> _Passage provided_
§

Using DCAT-AP for research data

Authors
Andrea Perego, Anders Friis-Christensen, Lorenzino Vaccari, Chrisa Tsinaraki
Affiliation
European Commission, Joint Research Centre (JRC)

Abstract

This paper outlines a set of cross-domain requirements for the documentation of scientific data, identified during the development of the corporate data catalogue of the European Commission's Joint Research Centre (JRC).

In particular, we illustrate how we have extended the DCAT application profile for European data portals (DCAT-AP) to accomodate requirements for scientific datasets, and we discuss a number of issues still to be addressed.

Workshop
Smart Descriptions & Smarter Vocabularies (SDSVoc). Amsterdam, 30 Nov - 1 Dec 2016.
URL
https://www.w3.org/2016/11/sdsvoc/SDSVoc16_paper_27
Last modified
Download PDF
Slides
Download PDF

Disclaimer: The views expressed are purely those of the author and may not in any circumstances be regarded as stating an official position of the European Commission.

Introduction

The overall mission of the Joint Research Centre of the European Commission (JRC) is to support EU policies with independent evidence throughout the whole policy life-cycle. The activities of the JRC span many different research areas, that address and ensure a healthy and safe environment, secure energy supplies, sustainable mobility and consumer health and safety. Thus, the JRC is a multidisciplinary research organisation and the diversity of its research activities poses challenges in the management of data, since different scientific disciplines have their own traditions, standards and best-practices on how to manage and disseminate research information.

In order to provide a basis for better management of data, in 2014 the JRC developed a corporate data policy [JDP], driven by the need of transparency in the policy development cycle, and to facilitate open access to research data, in line with the general Open Data trend.

As part of the activities concerning the implementation of the JRC Data Policy, JRC has set up a corporate catalogue, which is meant to be a single point of access to data produced and/or maintained by JRC. In this context, metadata play a fundamental role, and are meant to address a number of requirements, which include (a) ensuring data documentation and inventory, (b) enabling data discovery and (c) publishing metadata on other catalogues operated by EU institutions and bodies - in particular, the EU Open Data Portal.

The multidisciplinary nature of JRC datasets makes it difficult to define a common metadata schema able to fit all requirements. Therefore, the design of the JRC metadata schema is following a modular approach consisting of a core profile, defining the elements that should be common to all metadata records, and a set of domain-specific extensions.

§

> _Dataset section_
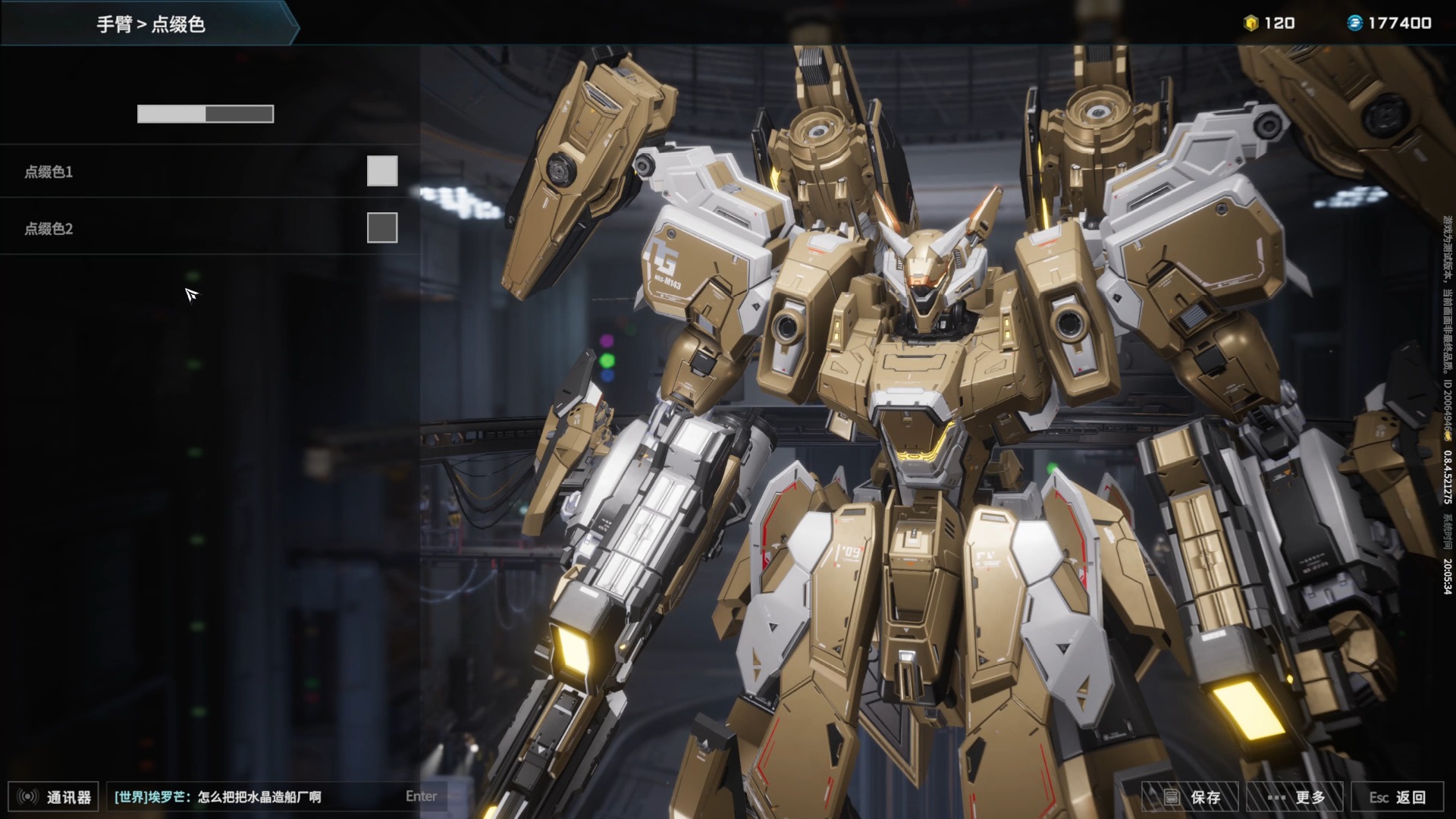
Task: Click the 保存 save button
Action: pyautogui.click(x=1191, y=797)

§

Copy out of the DCAT-AP paper the passage that begins at the words "This paper outlines" and stops after the words "30 Nov - 1 Dec 2016.".

> _In response_
This paper outlines a set of cross-domain requirements for the documentation of scientific data, identified during the development of the corporate data catalogue of the European Commission's Joint Research Centre (JRC).

In particular, we illustrate how we have extended the DCAT application profile for European data portals (DCAT-AP) to accomodate requirements for scientific datasets, and we discuss a number of issues still to be addressed.

Workshop
Smart Descriptions & Smarter Vocabularies (SDSVoc). Amsterdam, 30 Nov - 1 Dec 2016.